Una bufera, sì. La tempesta di Palazzo d'Orleans. Anticipata dalle scuse di Crocetta per le esternazioni dell'assessore-musicista, in quella che passerà alla storia come la celebre polemica delle troie.  "Battiato ha fatto affermazioni gravi e inaccettabili". Così il presidente della Regione aveva inviato le scuse del governo siciliano per le affermazioni definite "certamente non istituzionali ed offensive", proprio di Franco Battiato, assessore regionale al Turismo, nei confronti dei parlamentari italiani.

"Quando si sta nelle istituzioni, - aveva chiarito Crocetta - si rispetta la dignità delle istituzioni medesime e, nel caso di Battiato sicuramente si è andati ben oltre e si è violato il principio della sacralità delle stesse. Siamo orgogliosi di appartenere al popolo italiano e di avere un Parlamento, l'espressione della sovranità del popolo e della partecipazione dei cittadini alla vita democratica". "Quando si offende il Parlamento, si offende tutto il popolo italiano - continuava il governatore - e ciò non è consentito a nessun componente delle istituzioni. Mi dispiace veramente molto, sono addolorato. Il Parlamento in questo momento è rappresentato da figure come Laura Boldrini e Piero Grasso, impegnati nel profondo per rinnovare il Paese e all'interno del Parlamento ci sono uomini e donne che cercano di trovare una soluzione in una fase drammatica della vita economica, politica e sociale".

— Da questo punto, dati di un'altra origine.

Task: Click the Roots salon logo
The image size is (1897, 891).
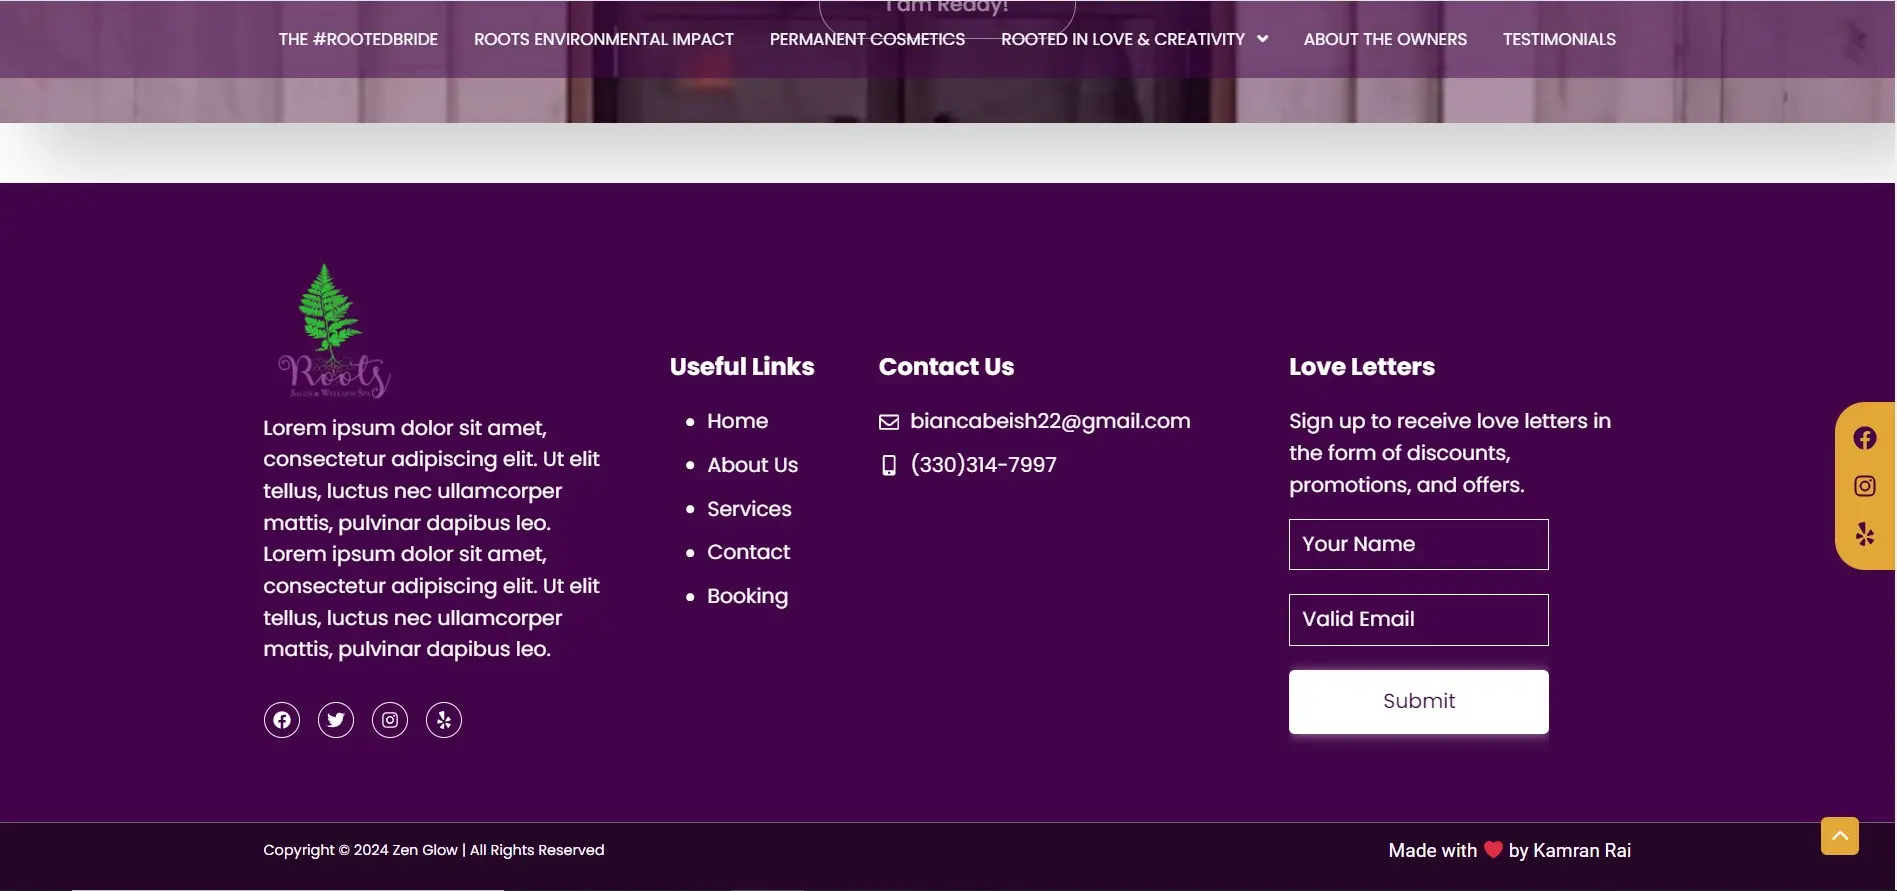Action: click(x=333, y=332)
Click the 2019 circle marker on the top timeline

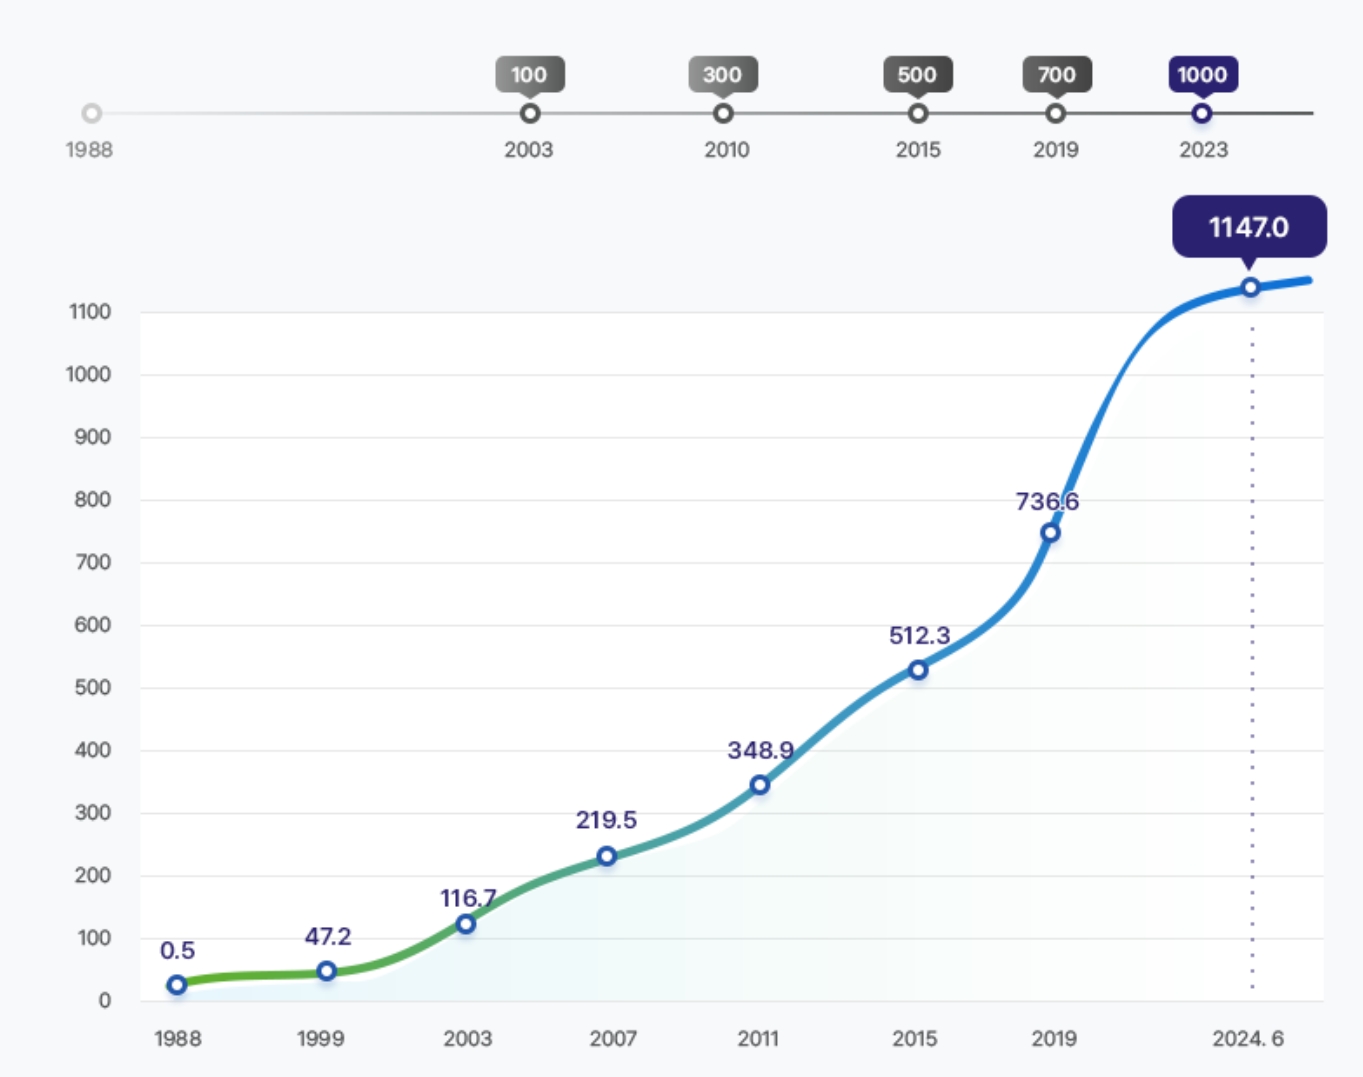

Battiato, nel suo intervento al Parlamento europeo in veste di assessore al Turismo, parlando della compagine politica italiana aveva detto: "Queste troie che si trovano in Parlamento farebbero qualsiasi cosa. E' una cosa inaccettabile, sarebbe meglio che aprissero un casino". Poi aveva spiegato che le sue dichiarazioni non si riferivano all'attualità.

Insomma, che Battiato fosse a rischio si sapeva. Il presidente ha deciso di silurare anche Zichichi, altro assessore scomodo. Due piccioni con una fava.